Experience = success?

What is the effect of surgeon experience on outcomes? It's a tricky issue to navigate. Conventional wisdom would seem to indicate that surgeons who do an operation frequently would have fewer complications than surgeons who perform said procedure less often. The classic paper from Hopkins describes this effect, with regards to pancreatic cancer. Conceptually it would seem to make sense. The whipple procedure is fraught with morbidity. Technically it can be quite challenging. Ergo, one should go to a major tertiary referral center for one's pancreaticoduodenectomy. Or should one? The paper, in all honesty, isn't a compelling piece of hard science. It compares results from Hopkins with results from all Whipples done at hospitals classified as "low volume". So some yahoo in Bethesda who kills three patients during hack job whipples gets lumped in with a technically brilliant surgeon at some community hospital outside Baltimore who does 5-8 whipples a year with morbidity/mortality numbers that are actually better than the national average. The numbers are going to be unfairly skewed when all comers are included. Moreover, plenty of papers have been published supporting the opposite conclusion; that complex gastrointestinal procedures can be done just as safely in community hospitals.
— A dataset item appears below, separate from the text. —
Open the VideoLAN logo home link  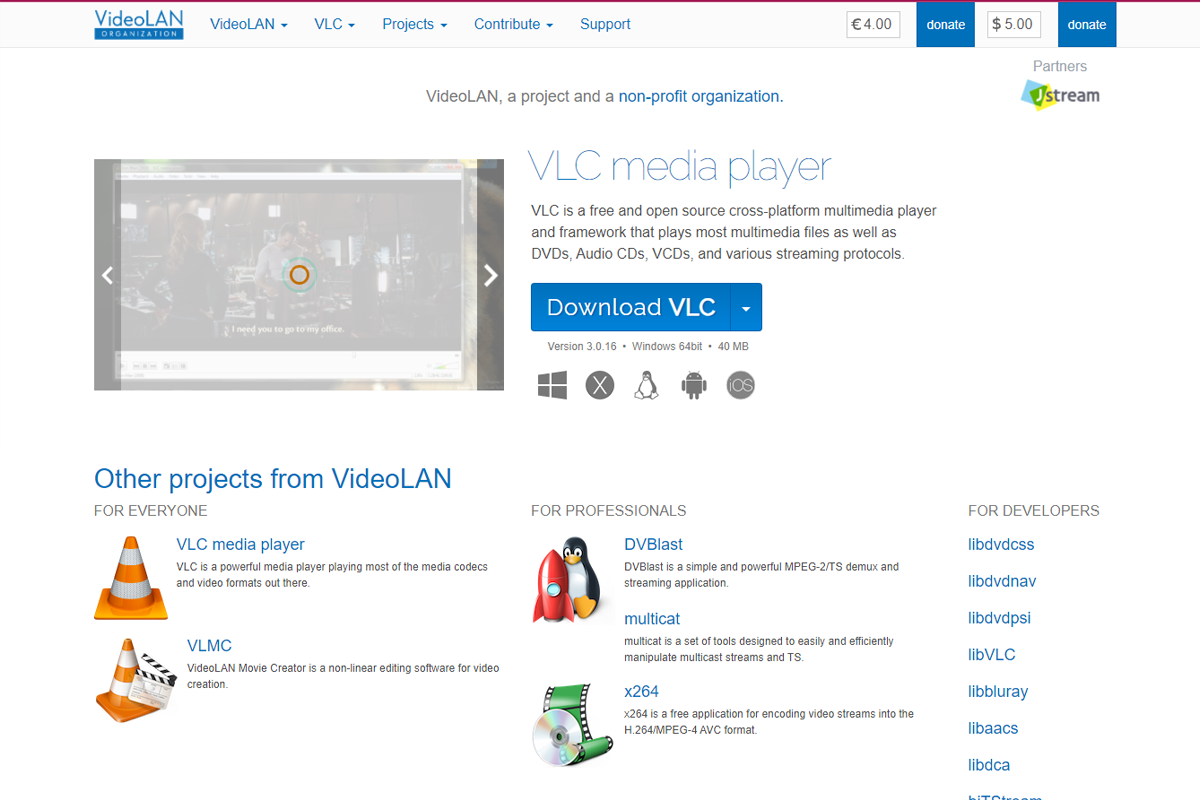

So what's the answer? I have no idea. There are academic surgeons at my residency training program that I wouldn't let come within 100 feet of my ampullary cancer, and there are surgeons here in my community hospital that I would feel very comfortable having operate on me. Finding the "right surgeon" isn't as simple as heading downtown to the big center where all the big names are. Surgery isn't set up like sports where the best in a field head the surgery departments at universities. There's no "Surgery Olympics" held every four years where surgeons compete for gold medals in "fastest, safest cholecystectomy" or "Best pancreatic anastomosis". Manual dexterity and technical excellence doesn't always correlate with whether you work in a communtiy hospital or an academic institution. Someone becomes Chairman of Surgery at Harvard because of an extensive, research-driven resume'; not because they can tie intracorporeal knots better than anyone on the east coast.
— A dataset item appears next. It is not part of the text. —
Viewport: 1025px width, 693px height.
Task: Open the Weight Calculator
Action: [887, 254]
Given all that, here's when you should go to a tertiary referral center:
1. If your PCP recommends a specific surgeon for your procedure. If he/she just says, "I'll give you a number to the people downtown", you may end up with the junior attending on staff.
2. If you're comfortable with the idea of residents providing a significant chunk of the care.
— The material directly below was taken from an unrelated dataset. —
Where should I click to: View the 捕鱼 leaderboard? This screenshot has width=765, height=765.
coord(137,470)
3. If you live in Chicago; call Dr Doolas.
4. Inquire about night coverage at your community hospital. If physicians aren't in-house (hospitalists or house officers) consider going to the big center for your whipple or gastrectomy. Residents have saved many a life (and made mortality figures look better) at 3 in the morning.

If you need your gallbladder taken out or breast surgery or a hernia repaired, chances are you'll be able to get quality surgical care from your local General Surgeons. Ask around. Get references from other patients. Ask people who work in the hospital about Dr. So and So. Trust your PCP. Bottom line is, surgical excellence is very individualized. Some have it and some don't. Just because your surgeon's name tag says "Cleveland Clinic" or "Stanford", it doesn't necessarily guarantee a good outcome.